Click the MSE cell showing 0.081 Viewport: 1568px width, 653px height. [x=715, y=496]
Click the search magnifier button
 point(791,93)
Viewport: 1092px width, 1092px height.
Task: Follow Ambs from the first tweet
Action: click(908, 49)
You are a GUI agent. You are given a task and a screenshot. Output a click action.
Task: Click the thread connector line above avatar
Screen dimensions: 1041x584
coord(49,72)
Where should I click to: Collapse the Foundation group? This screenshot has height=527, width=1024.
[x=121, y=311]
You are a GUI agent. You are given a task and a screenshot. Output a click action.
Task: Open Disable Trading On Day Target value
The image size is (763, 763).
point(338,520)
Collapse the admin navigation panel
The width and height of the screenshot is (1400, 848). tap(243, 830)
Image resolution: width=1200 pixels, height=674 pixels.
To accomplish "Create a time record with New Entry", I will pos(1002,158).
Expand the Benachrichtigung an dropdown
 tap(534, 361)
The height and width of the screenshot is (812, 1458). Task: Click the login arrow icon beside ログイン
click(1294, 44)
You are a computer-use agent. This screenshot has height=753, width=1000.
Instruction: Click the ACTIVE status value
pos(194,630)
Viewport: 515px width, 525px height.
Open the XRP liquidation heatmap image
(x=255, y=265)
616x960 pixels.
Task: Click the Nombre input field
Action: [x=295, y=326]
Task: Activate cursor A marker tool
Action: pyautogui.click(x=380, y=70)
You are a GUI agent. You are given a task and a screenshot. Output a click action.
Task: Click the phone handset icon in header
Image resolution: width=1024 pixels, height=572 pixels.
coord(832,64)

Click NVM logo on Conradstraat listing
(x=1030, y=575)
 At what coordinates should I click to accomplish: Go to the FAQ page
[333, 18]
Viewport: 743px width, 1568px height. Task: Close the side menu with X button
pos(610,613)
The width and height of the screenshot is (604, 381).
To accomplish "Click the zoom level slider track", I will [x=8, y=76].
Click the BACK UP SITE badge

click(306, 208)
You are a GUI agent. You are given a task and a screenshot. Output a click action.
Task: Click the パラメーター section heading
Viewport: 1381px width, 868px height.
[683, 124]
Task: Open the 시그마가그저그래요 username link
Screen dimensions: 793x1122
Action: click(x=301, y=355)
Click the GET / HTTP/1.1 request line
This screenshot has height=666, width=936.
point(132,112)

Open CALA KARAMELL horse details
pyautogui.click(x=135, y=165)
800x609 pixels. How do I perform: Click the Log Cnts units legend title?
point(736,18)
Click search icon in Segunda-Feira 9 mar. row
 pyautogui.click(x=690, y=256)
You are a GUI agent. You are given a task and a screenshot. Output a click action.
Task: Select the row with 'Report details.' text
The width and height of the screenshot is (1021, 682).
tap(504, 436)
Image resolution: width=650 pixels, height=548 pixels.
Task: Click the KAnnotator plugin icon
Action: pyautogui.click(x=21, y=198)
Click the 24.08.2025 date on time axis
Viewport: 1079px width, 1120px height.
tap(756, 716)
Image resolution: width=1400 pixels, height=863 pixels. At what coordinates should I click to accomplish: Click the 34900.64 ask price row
++++++++
#### [What is expected]
The whole listing, restated word for word, is the expected answer.

#### [Final answer]
Click the MSE cell showing 0.081 Viewport: 1568px width, 653px height. [x=715, y=496]
Click the search magnifier button
 point(791,93)
Viewport: 1092px width, 1092px height.
Task: Follow Ambs from the first tweet
Action: click(908, 49)
You are a GUI agent. You are given a task and a screenshot. Output a click action.
Task: Click the thread connector line above avatar
Screen dimensions: 1041x584
coord(49,72)
Where should I click to: Collapse the Foundation group? This screenshot has height=527, width=1024.
[x=121, y=311]
You are a GUI agent. You are given a task and a screenshot. Output a click action.
Task: Open Disable Trading On Day Target value
The image size is (763, 763).
point(338,520)
Collapse the admin navigation panel
The width and height of the screenshot is (1400, 848). tap(243, 830)
Image resolution: width=1200 pixels, height=674 pixels.
To accomplish "Create a time record with New Entry", I will pos(1002,158).
Expand the Benachrichtigung an dropdown
 tap(534, 361)
The height and width of the screenshot is (812, 1458). Task: Click the login arrow icon beside ログイン
click(1294, 44)
You are a computer-use agent. This screenshot has height=753, width=1000.
Instruction: Click the ACTIVE status value
pos(194,630)
Viewport: 515px width, 525px height.
Open the XRP liquidation heatmap image
(x=255, y=265)
616x960 pixels.
Task: Click the Nombre input field
Action: [x=295, y=326]
Task: Activate cursor A marker tool
Action: pyautogui.click(x=380, y=70)
You are a GUI agent. You are given a task and a screenshot. Output a click action.
Task: Click the phone handset icon in header
Image resolution: width=1024 pixels, height=572 pixels.
coord(832,64)

Click NVM logo on Conradstraat listing
(x=1030, y=575)
 At what coordinates should I click to accomplish: Go to the FAQ page
[333, 18]
Viewport: 743px width, 1568px height. Task: Close the side menu with X button
pos(610,613)
The width and height of the screenshot is (604, 381).
To accomplish "Click the zoom level slider track", I will [x=8, y=76].
Click the BACK UP SITE badge

click(306, 208)
You are a GUI agent. You are given a task and a screenshot. Output a click action.
Task: Click the パラメーター section heading
Viewport: 1381px width, 868px height.
[683, 124]
Task: Open the 시그마가그저그래요 username link
Screen dimensions: 793x1122
Action: click(x=301, y=355)
Click the GET / HTTP/1.1 request line
This screenshot has height=666, width=936.
point(132,112)

Open CALA KARAMELL horse details
pyautogui.click(x=135, y=165)
800x609 pixels. How do I perform: Click the Log Cnts units legend title?
point(736,18)
Click search icon in Segunda-Feira 9 mar. row
 pyautogui.click(x=690, y=256)
You are a GUI agent. You are given a task and a screenshot. Output a click action.
Task: Select the row with 'Report details.' text
The width and height of the screenshot is (1021, 682).
tap(504, 436)
Image resolution: width=650 pixels, height=548 pixels.
Task: Click the KAnnotator plugin icon
Action: pyautogui.click(x=21, y=198)
Click the 24.08.2025 date on time axis
Viewport: 1079px width, 1120px height.
tap(756, 716)
Image resolution: width=1400 pixels, height=863 pixels. At what coordinates should I click to accomplish: Click the 34900.64 ask price row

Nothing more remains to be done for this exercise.